We've been searching for everything we can find by William Ard because his books have been consistently good. This Popular Library edition of 1955's Hell Is a City has George Mayers cover art. We dove right into it, and the narrative (which is unrelated to the movie of the same name) focuses again on Ard's NYC private investigator Timothy Dane, who this time tries to prove that a slam-dunk murder charge is a frame put together by a predatory cop.
Ard reveals this in chapter one, when young Jamie Colyero, barely more than a boy, shoots the cop who tries to rape his sister Rita. The cop had been after her for weeks, and finally plants heroin on Jamie, engineers an arrest, then tells Rita the charges can possibly dropped if she meets him at a hotel and gives up her goodies. Out of desperation to help her brother, she agrees.
Unbeknownst to her, she's followed to the hotel by her brother, who's out on bail, and Jamie kicks in the door and ruins the cop's plan—lethally. Dane is in the picture shortly thereafter, working for a newspaper editor who wants to expose the lies of a rival sheet that has used its pages to turn the dirty cop into a saint.

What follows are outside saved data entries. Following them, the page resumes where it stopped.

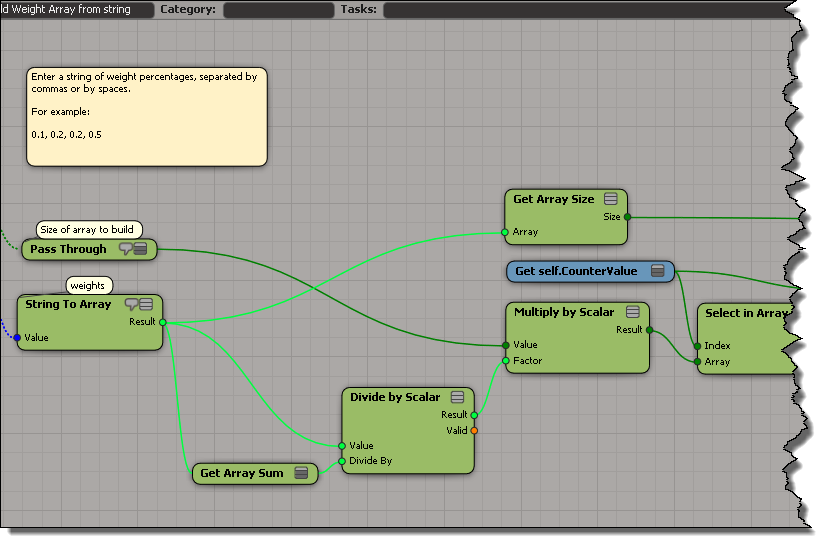Click the blue Value port on String To Array
The image size is (828, 543).
click(x=17, y=338)
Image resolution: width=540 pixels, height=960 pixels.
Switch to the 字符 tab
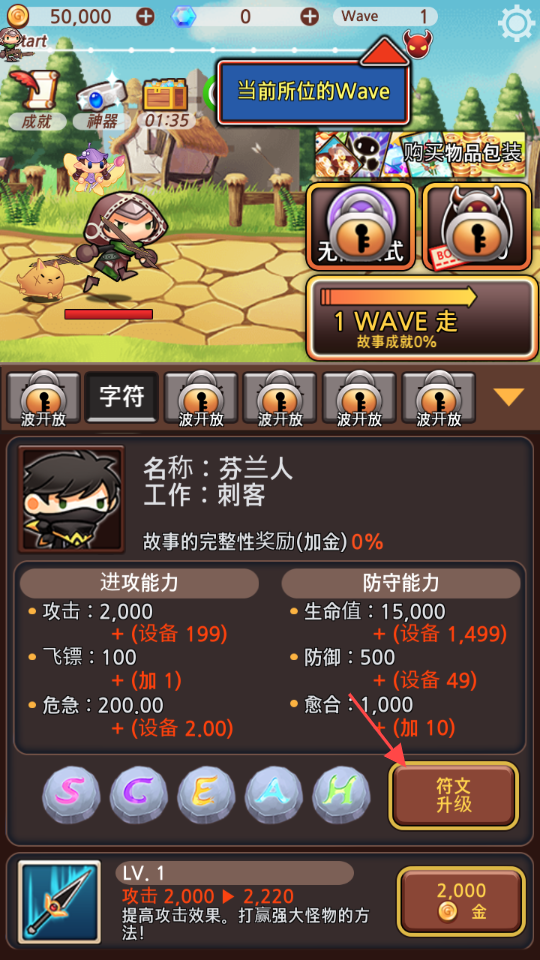coord(121,397)
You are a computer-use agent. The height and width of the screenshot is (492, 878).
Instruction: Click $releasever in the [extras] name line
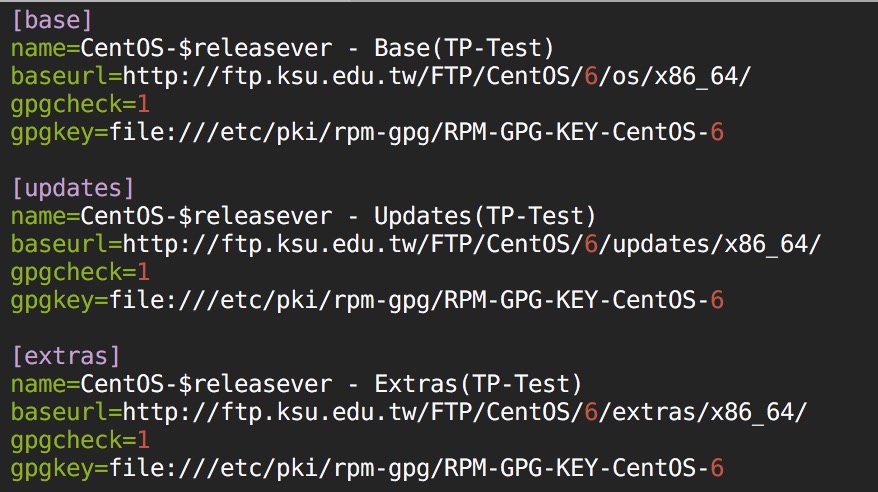(255, 385)
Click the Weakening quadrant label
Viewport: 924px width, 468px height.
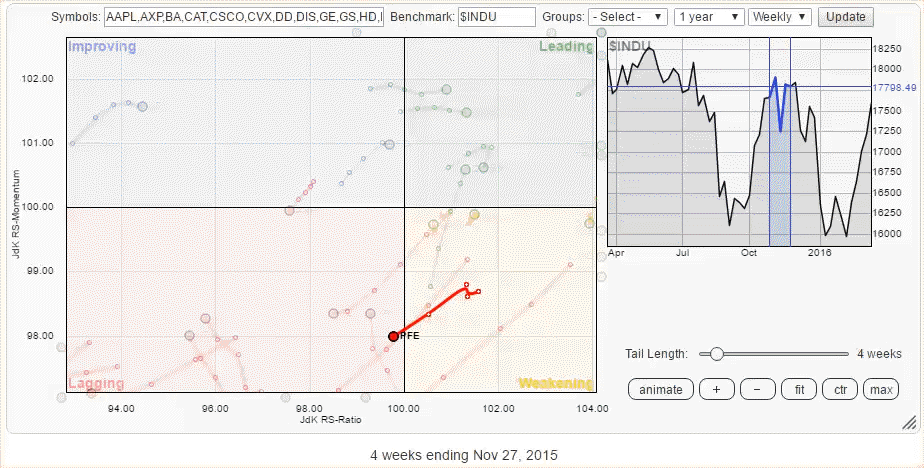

All of this will swing the next mayoral election, so the stakes are as high as can be.
Long story short, the book is great. Like other Ard tales it moves exceedingly fast for a piece of vintage fiction, racing through numerous twists and scrapes, with intermittent bursts of action, until it reaches a conclusion that shakes the city to its foundations and leaves readers satisfied. If you enjoy 1950s crime novels, read anything by Ard. You won't regret it.